5. A pelletized composition as claimed in claim 1 wherein said material comprises, by weight percentage of total solids, any combination or subcombination of the following which totals one hundred percent by weight:

twenty percent by weight to eighty percent by weight silicon carbide;

zero percent by weight to fifty percent by weight silicon;

less than five percent by weight carbon;

less than ten percent by weight iron, and

less than one percent by weight of other impurities.

6. A pelletized composition as claimed in claim 1 wherein said binder comprises calcium lignosulfonate in an amount effective to yield said pellets having a compression strength of at least eight pounds per square inch after said hardening step has been carried out.

7. A pelletized composition made according to a method comprising the steps of:

(a) providing a material containing moisture and which includes at least silicon carbide and moisture, said moisture including at least one organic;

(b) heating said material under a vacuum to dry said material to a total moisture content of less than fifteen percent by weight, said vacuum being sufficient to lower a boiling point of said organic below a decomposition temperature of said organic, said heating being carried out at a temperature which exceeds said boiling point of said organic under said vacuum but does not exceed said decomposition temperature of said organic.

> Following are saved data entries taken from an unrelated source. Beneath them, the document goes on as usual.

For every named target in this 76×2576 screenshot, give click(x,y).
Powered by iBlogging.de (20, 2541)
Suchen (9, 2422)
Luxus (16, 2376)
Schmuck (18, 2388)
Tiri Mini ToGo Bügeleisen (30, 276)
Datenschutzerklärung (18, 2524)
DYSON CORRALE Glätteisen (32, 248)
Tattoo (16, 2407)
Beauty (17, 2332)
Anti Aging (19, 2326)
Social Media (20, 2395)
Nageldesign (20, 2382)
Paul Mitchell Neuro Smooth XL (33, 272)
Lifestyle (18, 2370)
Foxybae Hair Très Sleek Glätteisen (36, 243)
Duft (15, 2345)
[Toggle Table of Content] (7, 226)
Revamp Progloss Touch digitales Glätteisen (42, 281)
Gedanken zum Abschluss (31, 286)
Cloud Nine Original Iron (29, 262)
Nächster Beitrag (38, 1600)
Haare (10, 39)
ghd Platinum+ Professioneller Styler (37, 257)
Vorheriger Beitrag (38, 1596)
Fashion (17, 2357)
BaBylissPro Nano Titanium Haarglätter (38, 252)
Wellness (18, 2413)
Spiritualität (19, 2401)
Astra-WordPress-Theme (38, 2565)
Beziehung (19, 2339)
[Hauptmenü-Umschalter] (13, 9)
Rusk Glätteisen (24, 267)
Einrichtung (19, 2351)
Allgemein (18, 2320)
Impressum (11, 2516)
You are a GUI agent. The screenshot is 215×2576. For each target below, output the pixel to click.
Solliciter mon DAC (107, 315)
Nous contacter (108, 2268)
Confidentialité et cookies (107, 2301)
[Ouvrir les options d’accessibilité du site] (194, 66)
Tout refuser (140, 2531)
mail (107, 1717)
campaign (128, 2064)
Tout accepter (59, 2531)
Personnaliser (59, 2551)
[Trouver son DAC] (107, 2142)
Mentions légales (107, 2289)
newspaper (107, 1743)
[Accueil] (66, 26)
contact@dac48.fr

(c) mixing said material with a binder to form a mixture;

(e) hardening said binder to strengthen said pellets.

8. A pelletized composition as claimed in claim 7 wherein said hardening step comprises the step of heating said pellets after said pelletizing step to reduce said moisture present in said pellets to less than or equal to two percent by weight.

10. A pelletized composition as claimed in claim 7 wherein said binder material comprises a thermoset binder present in an amount effective to produce said pellets having a compression strength of at least eight pounds per square inch after said hardening step has been carried out.

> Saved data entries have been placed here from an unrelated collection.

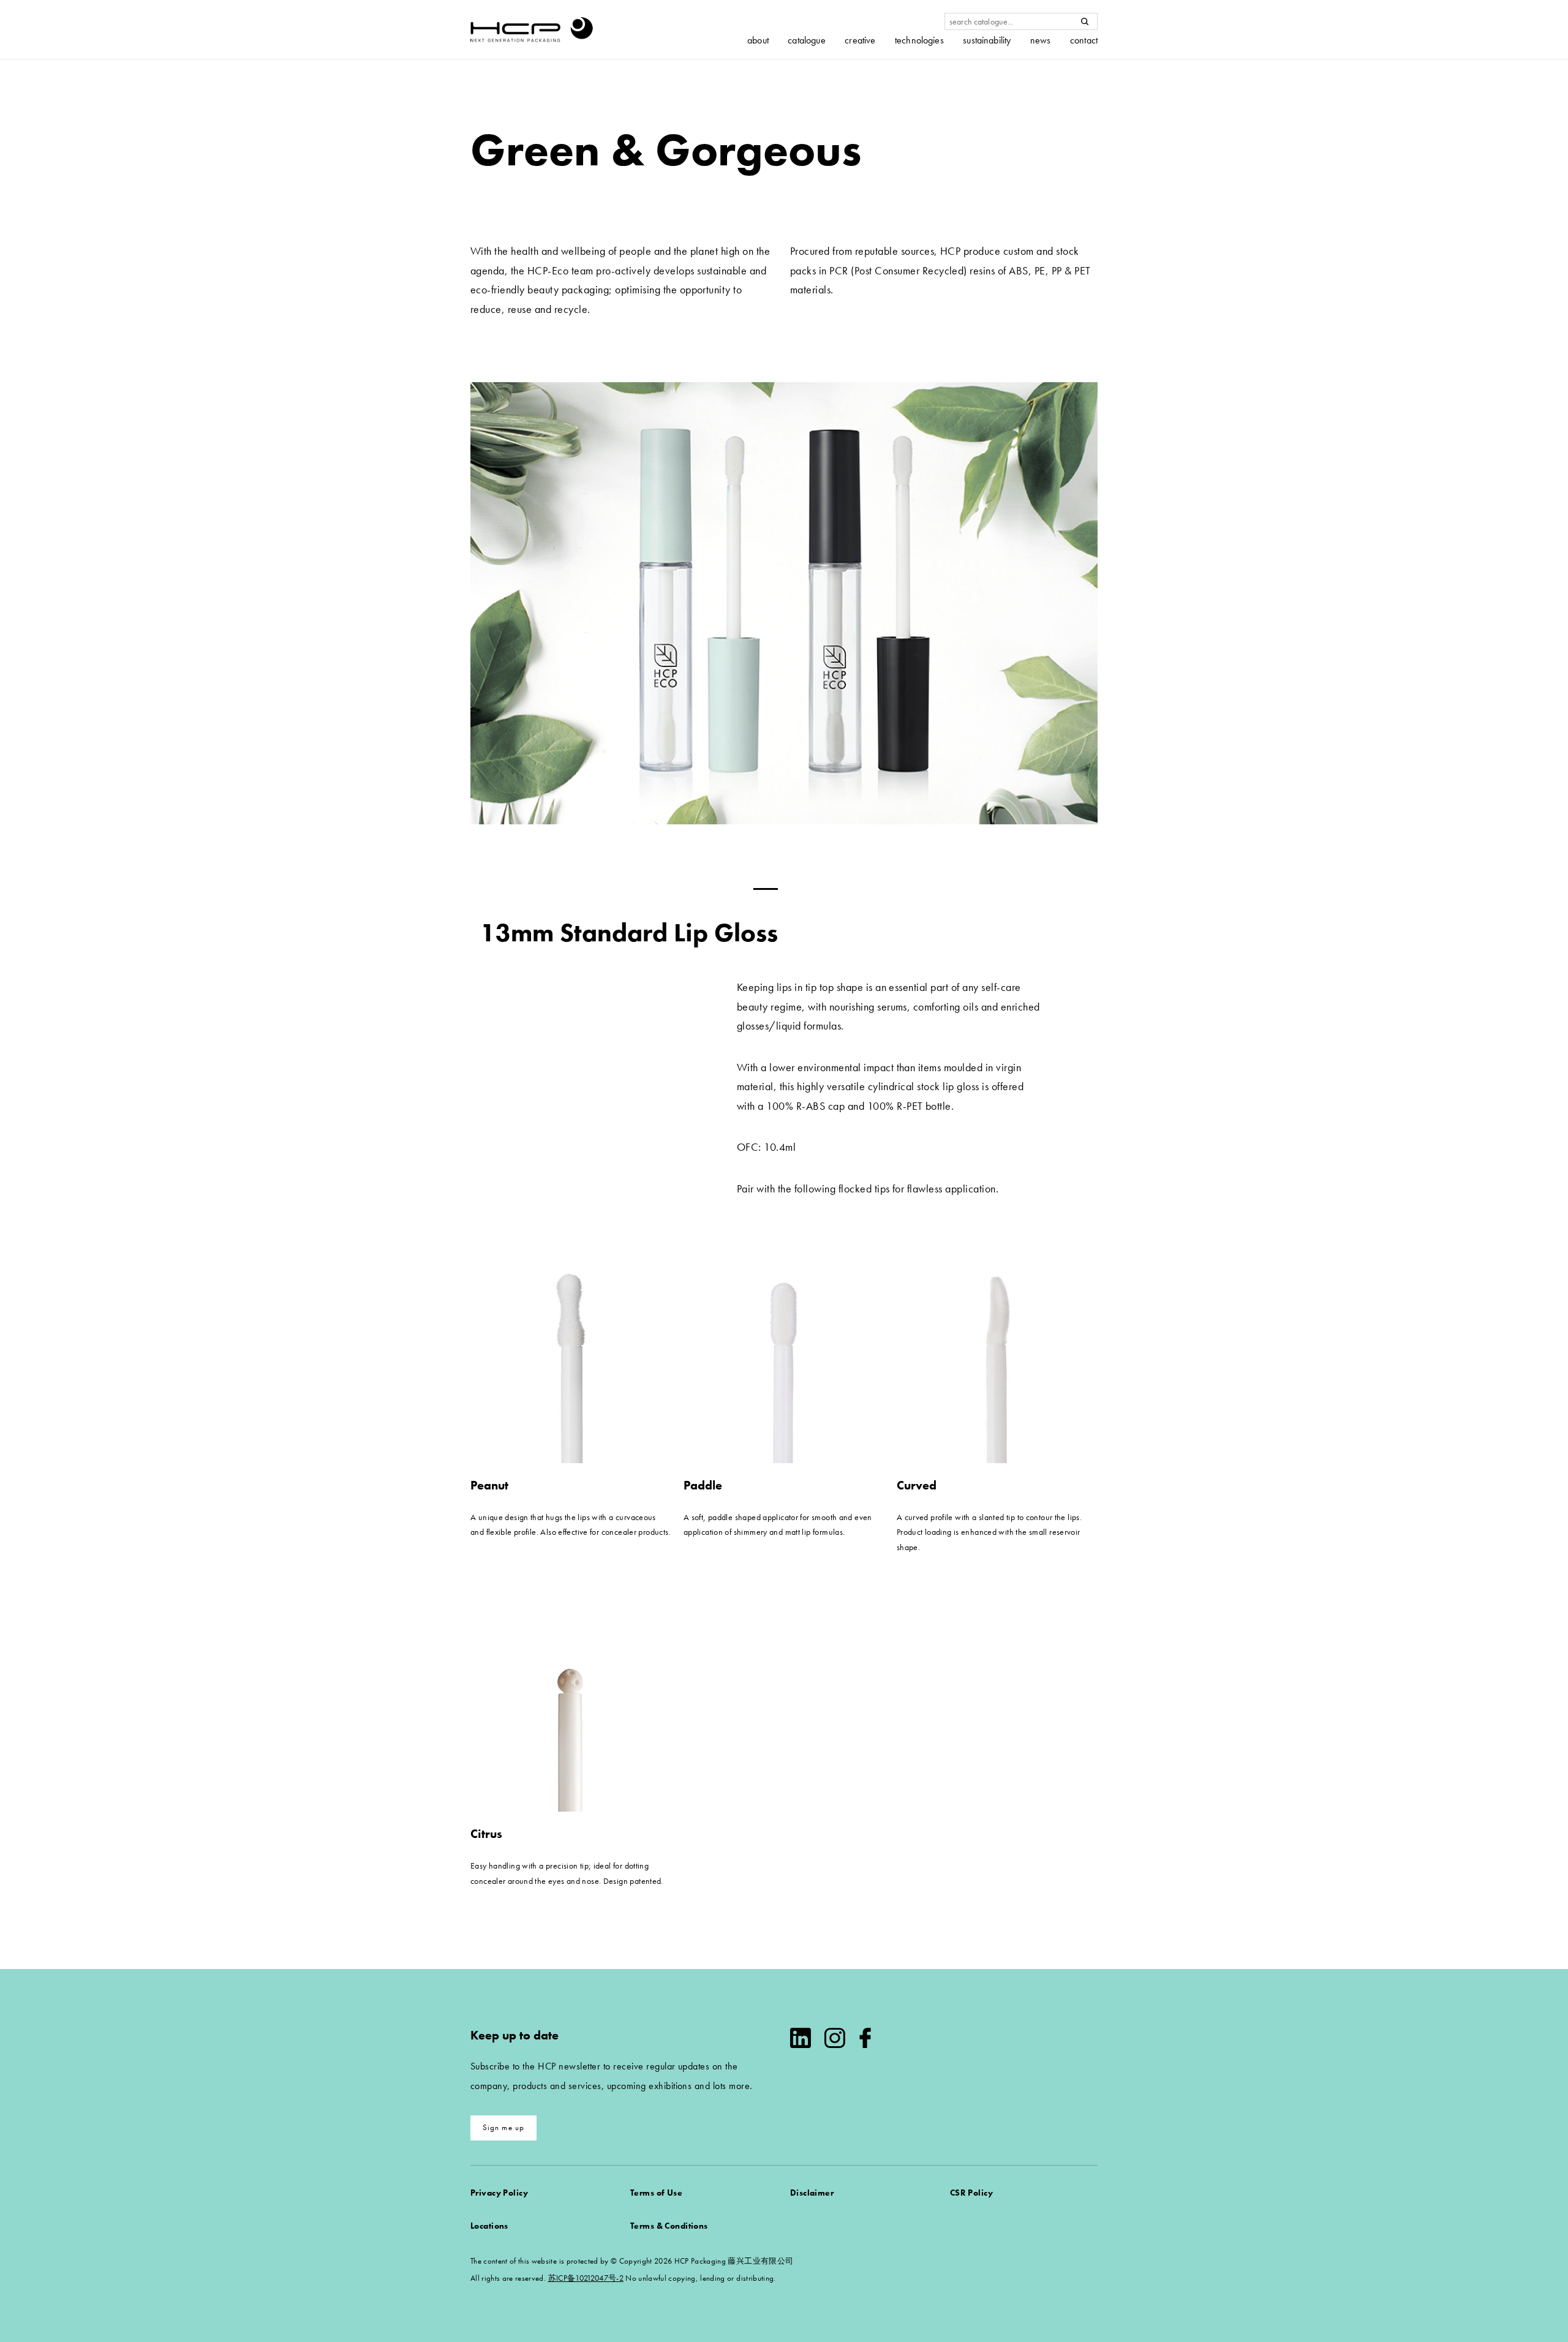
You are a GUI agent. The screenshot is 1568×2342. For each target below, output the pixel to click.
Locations (489, 2225)
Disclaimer (812, 2192)
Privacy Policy (499, 2192)
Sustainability (987, 40)
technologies (919, 40)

11. A pelletized composition as claimed in claim 10 wherein said binder comprises calcium lignosulfonate.

12. A pelletized composition as claimed in claim 7 wherein said pellets have an axial ratio of less than or equal to one point three to one after said hardening step has been carried out.

12. A pelletized composition as claimed in claim 7 wherein said pellets have a said moisture content of less than or equal to two percent by weight after said hardening step has been carried out.